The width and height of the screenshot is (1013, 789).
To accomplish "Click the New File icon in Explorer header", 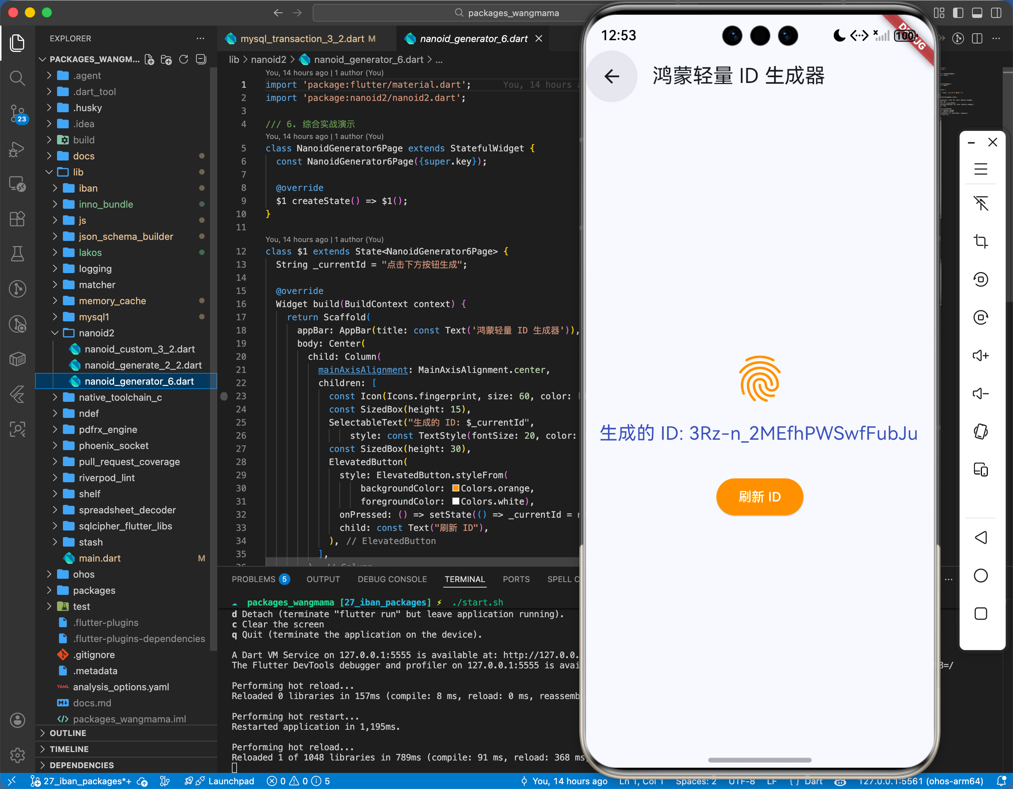I will click(149, 59).
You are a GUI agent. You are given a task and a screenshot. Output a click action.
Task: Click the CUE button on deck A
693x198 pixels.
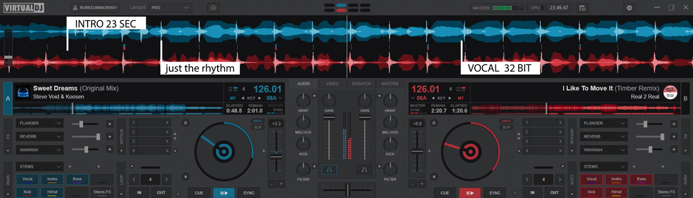(x=199, y=193)
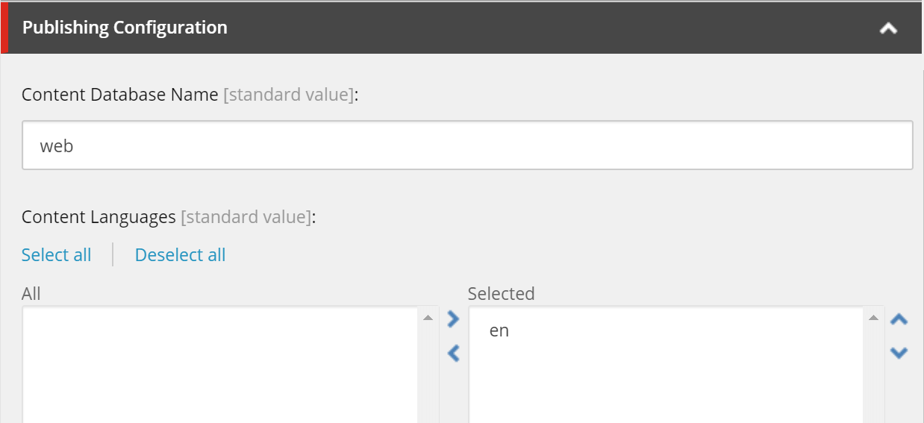This screenshot has height=423, width=924.
Task: Click the Content Database Name label
Action: pos(120,95)

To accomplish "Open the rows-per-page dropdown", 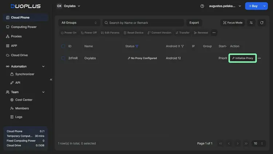I will 258,143.
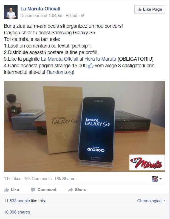Click the thumbs-up emoji in post text

(x=91, y=66)
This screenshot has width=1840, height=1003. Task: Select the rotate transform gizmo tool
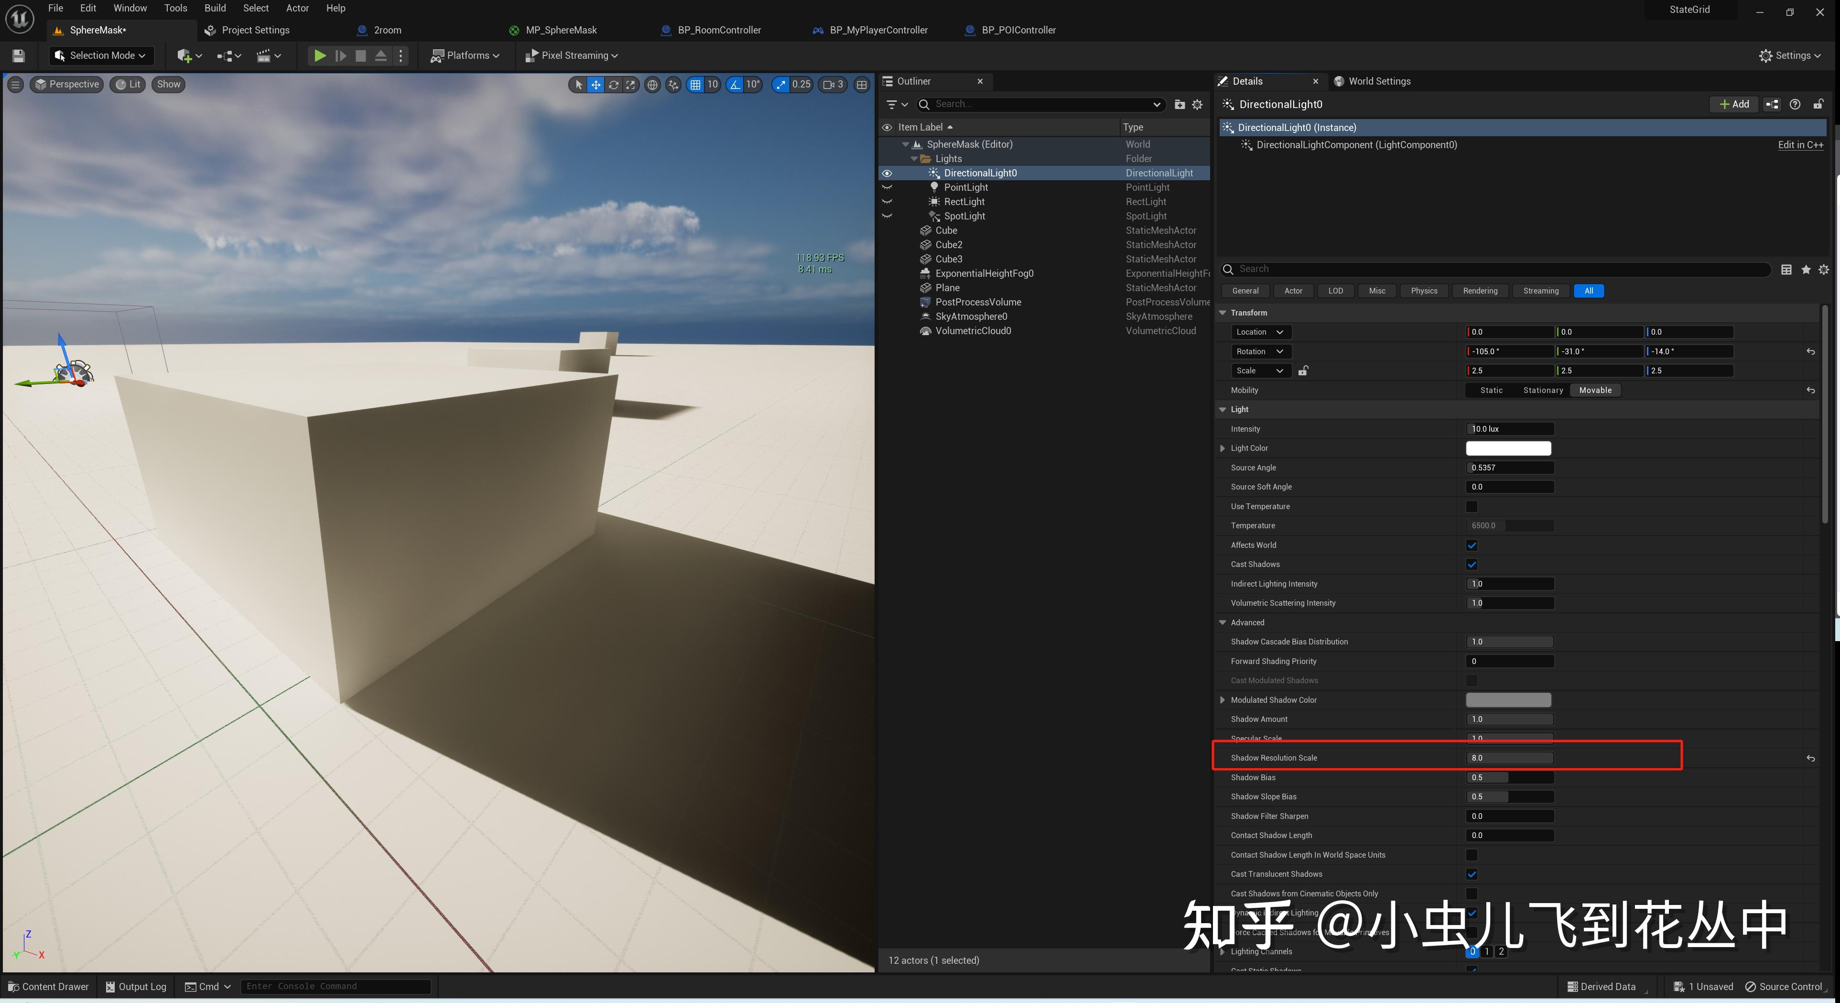click(614, 84)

# [Aim of the task]
Starting with the line that contains "This screenshot has width=1840, height=1003." and going on through the end of the lines, give them as a two-column CSV with the headers input and output. Make one row for each thing asked and its answer, each in one quoted field with line breaks turned into spaces, and leave out the pictures.

# [Exercise answer]
input,output
"This screenshot has width=1840, height=1003. Task: Select the rotate transform gizmo tool","click(614, 84)"